Repeat word for word the lines from the top of the records through the line containing "Given: Click the Other legend text", and skip the pictures.
── Exercise input ──
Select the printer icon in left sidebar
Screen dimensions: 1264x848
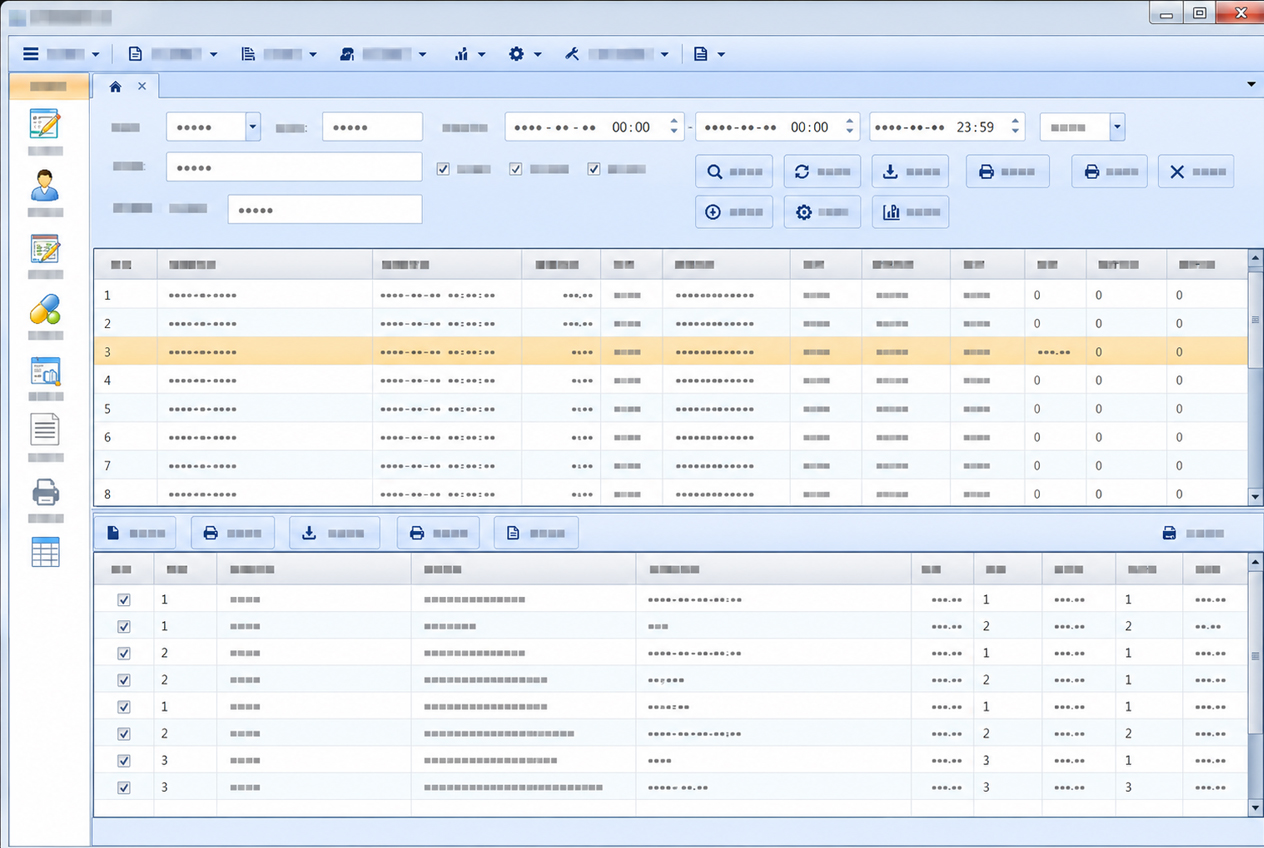[46, 492]
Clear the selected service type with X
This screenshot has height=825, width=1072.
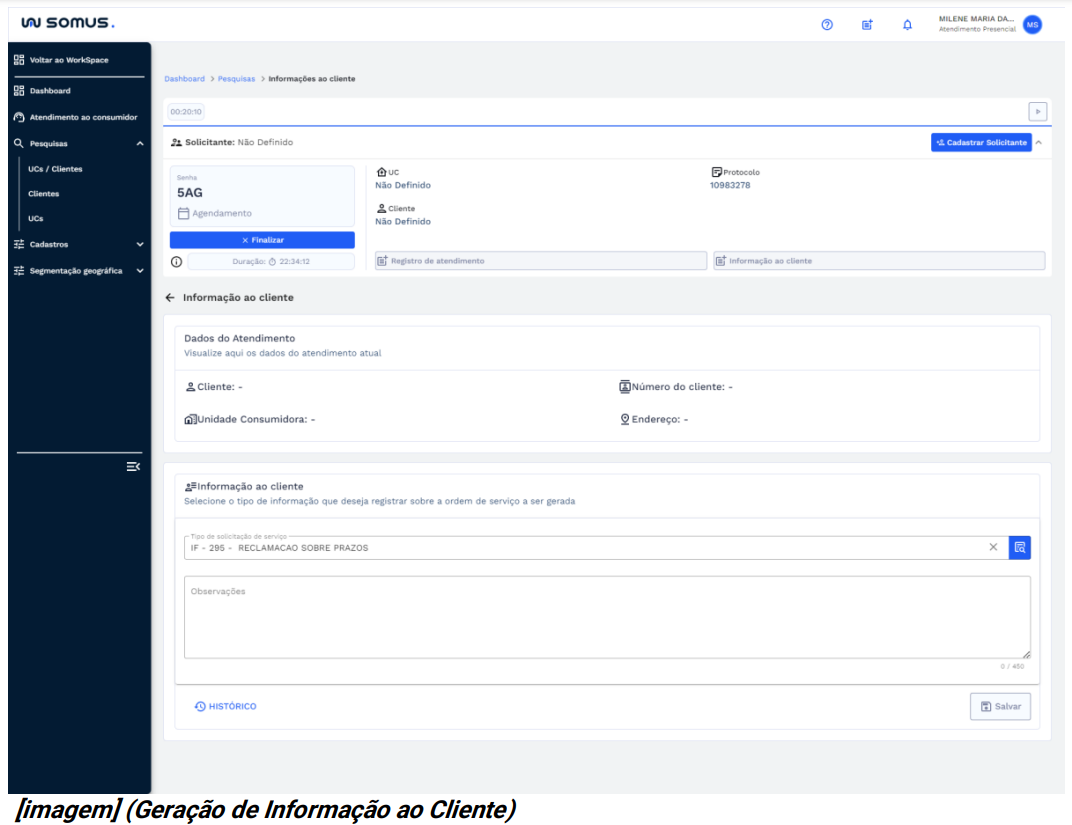[993, 547]
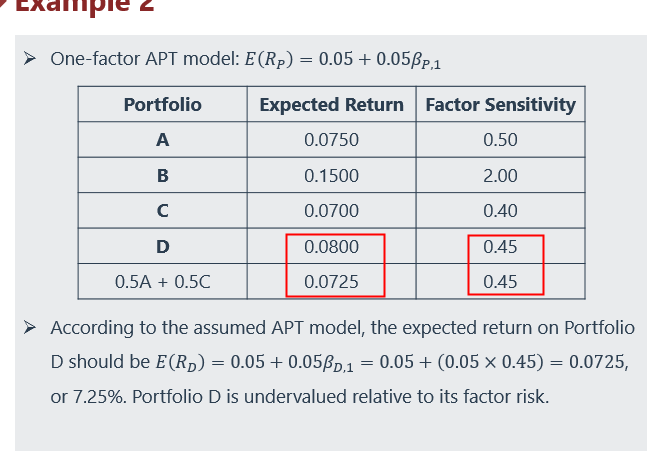Select the Portfolio A cell
The height and width of the screenshot is (451, 662).
pyautogui.click(x=162, y=140)
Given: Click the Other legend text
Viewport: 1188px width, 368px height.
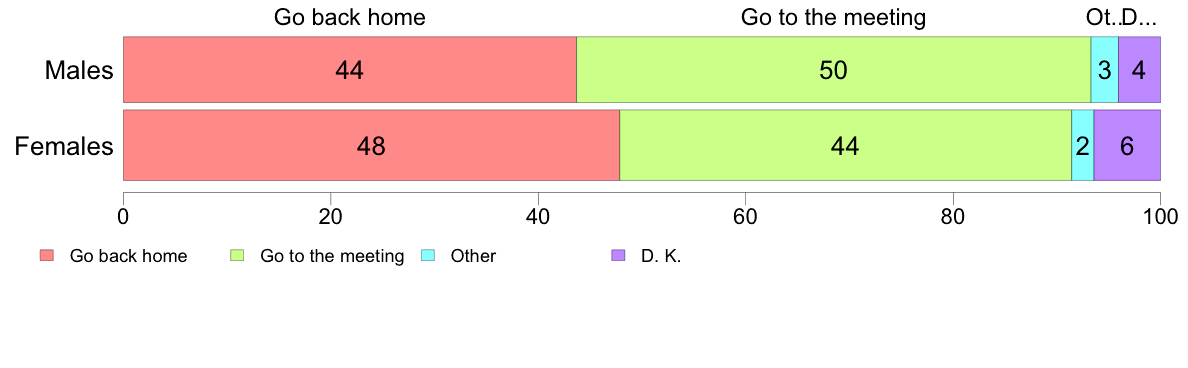Looking at the screenshot, I should [x=474, y=256].
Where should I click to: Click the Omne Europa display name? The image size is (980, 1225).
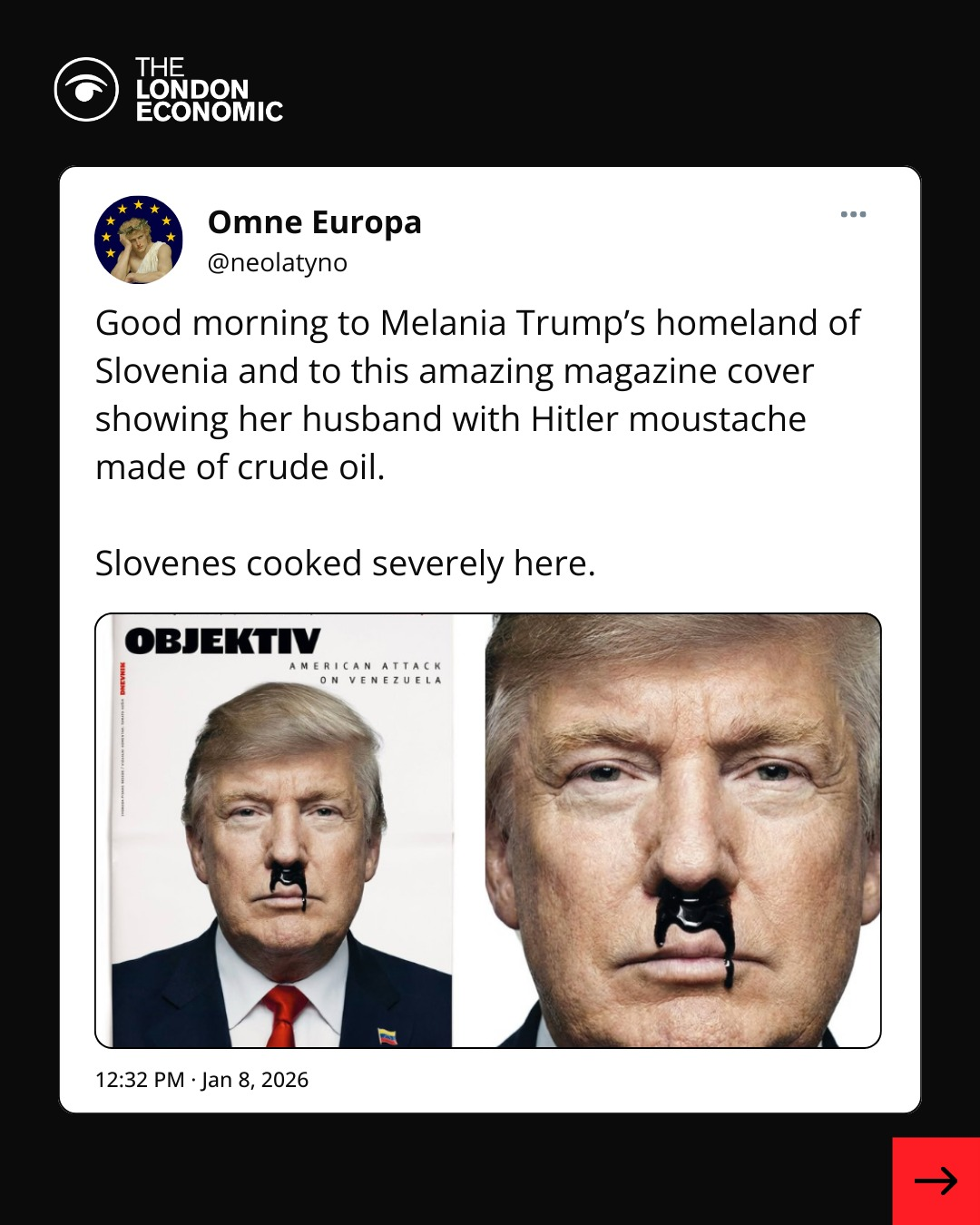pyautogui.click(x=314, y=222)
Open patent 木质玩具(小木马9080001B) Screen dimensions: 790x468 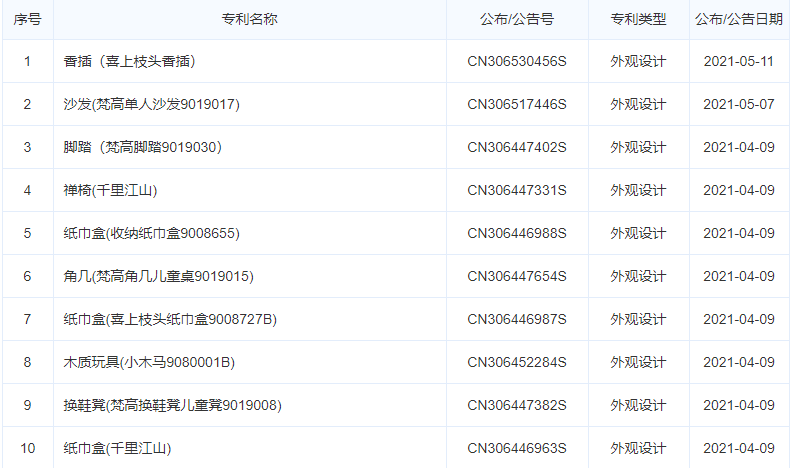(x=149, y=362)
───
> _Exercise output_:
Select the printer icon in left sidebar
Screen dimensions: 1264x848
[46, 492]
Clear the selected service type with X
This screenshot has height=825, width=1072.
[993, 547]
Select the Portfolio A cell
The height and width of the screenshot is (451, 662).
pyautogui.click(x=162, y=140)
Given: Click the Other legend text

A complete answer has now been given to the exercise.